● **SELECTED EXTRACT**:

** begin **

Section #2 – Resist If You Must
Understanding what resistance is, is just as fundamental as understanding what voltage and current are. In fact, they are all related! Reference Ohms Law
It’s hard to mention resistance without mentioning Ohms Law, which is why it astonished me that this section doesn’t even reference it once…. Voltage is equal to Current times Resistance V=IR. With some basic algebra you can see that you can also figure out current and resistance by dividing the voltage by what you have.
Another reason that not mentioning Ohms Law is astonishing to me is because you need to use resistors to prevent destroying an led. Otherwise you will have to much current and voltage passing through your little bulb and blow it out.
The three projects in this section are pretty cool. They all demonstrate different ways of applying resistance to your circuits.
The first project has you building an array of LED’s with varying resistance on them. This demonstrates how resistance affects the brightness of the LED. It’s good to see a physical representation of what is happening because most components will not react so clearly when resistance is added or taken away.
Project number two is the featured photo for this article. Project two introduces you to the potentiometer (POT) and teaches you about different consumer devices that contain POTs. The long and short of it is, as you turn the potentiometer the resistance increases. It continues to increase until there is to much resistance to allow current to pass though.

** end **

● **DATA BLOCK**:
** begin **

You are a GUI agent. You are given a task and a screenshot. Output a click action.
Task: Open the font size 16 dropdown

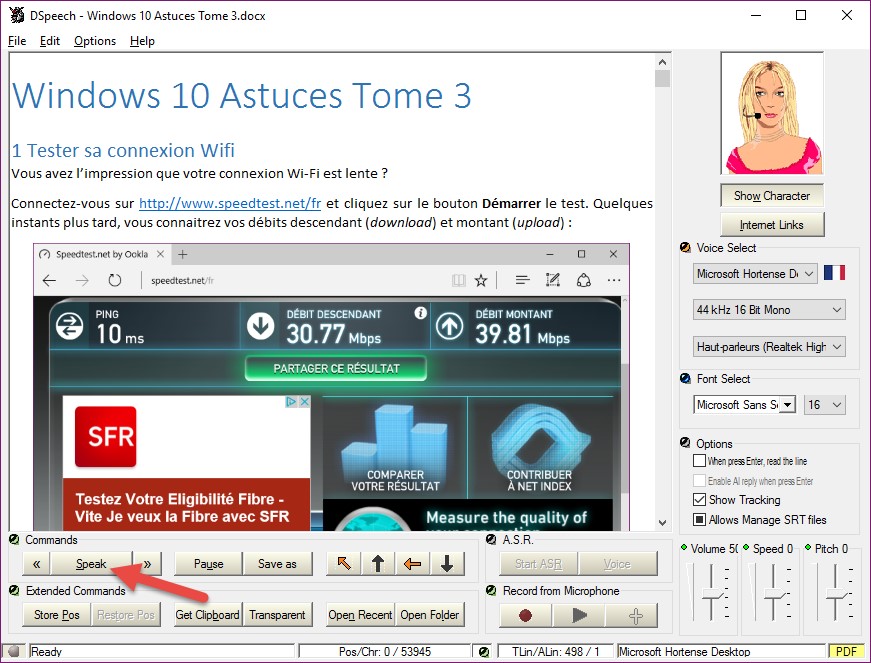[824, 405]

** end **

● **WORK TO DO**:
a) Answer these questions from the text about resistance, one per line:
(i) What equation does it give for Ohm's Law?
(ii) What does the first project have you build?
(iii) According to the text, what happens as you turn the potentiometer?
b) List every electronic component that the text about resistance names.
c) From the text about resistance, reproduce word for word the passage starting with "Another reason that" and going on through "blow it out.".

● **ANSWERS TO THE TASKS**:
a)
(i) V=IR (Voltage is equal to Current times Resistance).
(ii) An array of LEDs with varying resistance on them.
(iii) The resistance increases, until there is too much resistance to allow current to pass through.

b) LED, resistor, potentiometer (POT)

c)
Another reason that not mentioning Ohms Law is astonishing to me is because you need to use resistors to prevent destroying an led. Otherwise you will have to much current and voltage passing through your little bulb and blow it out.